In technique scheme, it is preferable that when the security attribute of described target data is not configured by described appointing system, described target data is all had read and write authority by each system in the plurality of system.
In this technical scheme, when the security attribute of target data is not configured by appointing system, this target data is not just secure data, and this target data all can be carried out read and write operation by so all of system.
Fig. 4 illustrates the structural representation of terminal according to an embodiment of the invention.
As shown in Figure 4, terminal 400 according to an embodiment of the invention, including the data operation device 300 described in any of the above-described technical scheme.
In this technical scheme, multisystem can co-operate the common data in shared data bank, it is to avoid the data in multisystem are to repeat, and not only save the memory space of multisystem, are also convenient for the common data in shared data bank is managed. Additionally, the same time only allows a system in multiple system that target data is operated, ensure that the safety of data in shared data bank so to the full extent, leaked thus avoiding multiple system data in shared data bank when the data in shared data bank are operated, and then improve the safety of terminal 400.
Fig. 5 illustrates the theory structure schematic diagram of data operation device according to an embodiment of the invention.
As shown in Figure 5, data operation device 300 according to an embodiment of the invention is (in this embodiment, terminal is mobile phone, mobile phone is provided with dual system, namely safe class is relatively low modular system and the higher security system of safe class), including: security system, modular system and shared data bank.
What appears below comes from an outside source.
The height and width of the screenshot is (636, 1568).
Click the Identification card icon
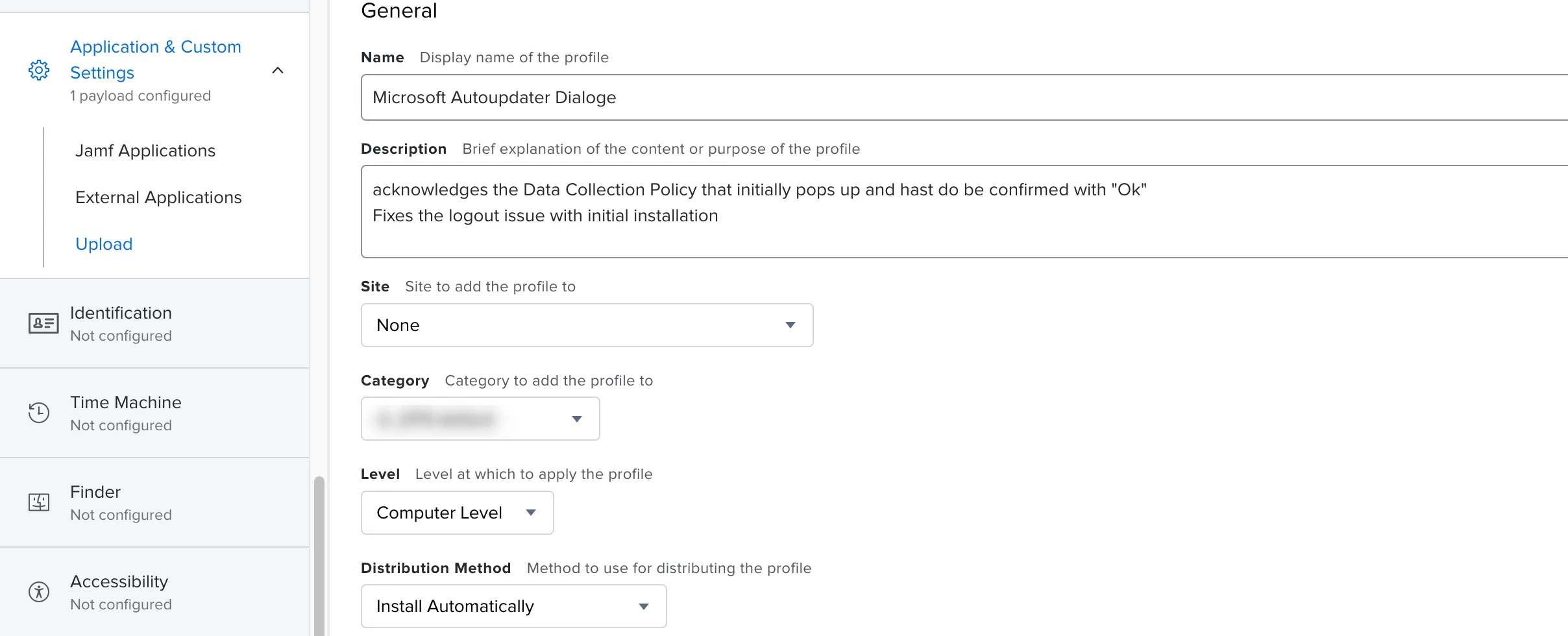coord(43,323)
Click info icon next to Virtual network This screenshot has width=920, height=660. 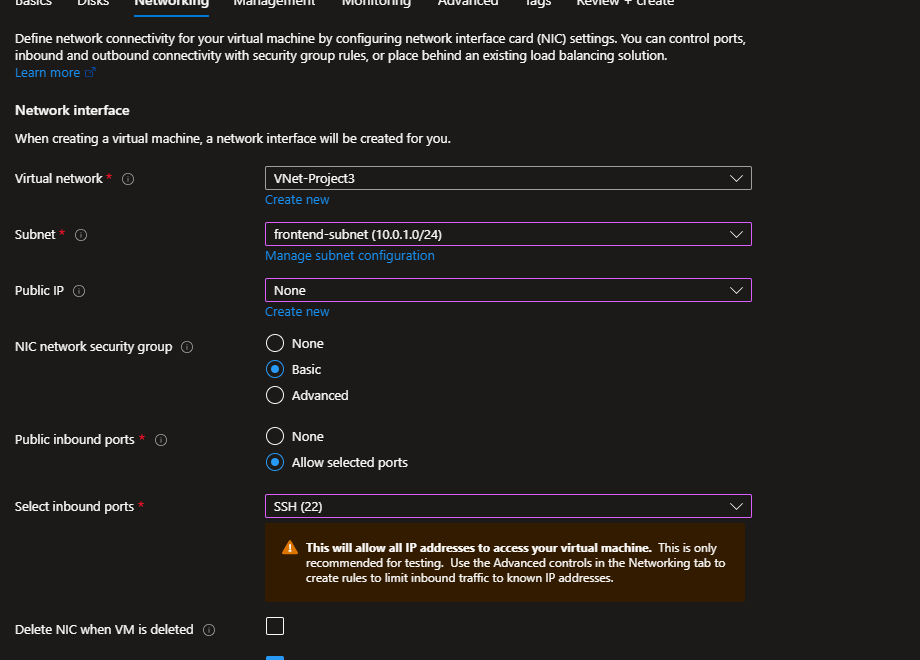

Wherein, security system has self contained data base, modular system also has self contained data base, security system and modular system share shared data bank, in shared data bank, storage has the common data of security system and modular system, and the common data in shared data bank can be carried out read operation and/or write operation by security system and modular system. It is of course also possible to according to user's real-time requirement to mobile phone, all data bases can be shared by security system and modular system, it is also possible to the data base of a shared portion.
Fig. 6 illustrates the theory structure schematic diagram of data operation device according to another embodiment of the invention.
As shown in Figure 6, data operation device 300 according to another embodiment of the invention is (in this embodiment, terminal is mobile phone, mobile phone is provided with dual system, namely safe class is relatively low modular system and the higher security system of safe class), including: modular system, security system and shared data bank, the following detailed description of data operation device 300:
The data of shared data bank part can be revised by dual system, but owing to these part data fall within security system, reduce the safety of data in a sense, such as address list is put into the words inside shared data bank by us, modular system can also access and revise address list, but security system requires that its contact person can not be revised by modular system sometimes, for ensureing the safety of data.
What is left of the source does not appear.